Article in Chinese | WPRIM | ID: wpr-698551

ABSTRACT

BACKGROUND: Human umbilical cord blood mesenchymal stem cells (hUC-MSCs) can repair the injury of nerve cells caused by ischemia and hypoxia, but which state of cells has a better therapeutic efficacy, primary isolation or induced differentiation is not yet known. OBJECTIVE: To compare the therapeutic effects of hUC-MSCs primary cultured and differentiated in a rat model of cerebral infarction.METHODS: After full-term delivery, fetal umbilical cord blood samples were obtained using quadruple bags by means of density gradient centrifugation. hUC-MSCS were induced in the medium containing basic fibroblast growth factor. Sixty rats were equivalently randomized into four groups: sham, model, primary culture and induced differentiation groups. Animal models of cerebral infarction were made in the rats in the latter three groups. Model rats in the primary culture and induced differentiation groups were subjected to tail vein transplantation of hUC-MSCs that were primary cultured or induced to differentiate in vitro at 7 days after modeling.

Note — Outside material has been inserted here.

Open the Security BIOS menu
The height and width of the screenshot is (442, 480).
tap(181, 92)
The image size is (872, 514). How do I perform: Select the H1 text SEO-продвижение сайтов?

RESULTS AND CONCLUSION: A marked improvement in balance, walking, spatial orientation, and learning and memory abilities was found in the rats after transplantation of hUC-MSCs that were primary cultured or induced to differentiate. Moreover, compared with the primary culture group, a significant improvement was found in the induced differentiation group, including improved pathological injury of the brain, higher expression of CD34 and Ki-67, lower expression of glial fibrillary acidic protein, lower expression of interleukin 1β and tumor necrosis factor β. Compared with the primary culture group, similar infarction size and expression of interleukin-6 were also found in the induced differentiation group. These findings indicate that hUC-MSCs with induced differentiation exhibit better therapeutic outcomes in the recovery of neurological function of cerebral infarction rats.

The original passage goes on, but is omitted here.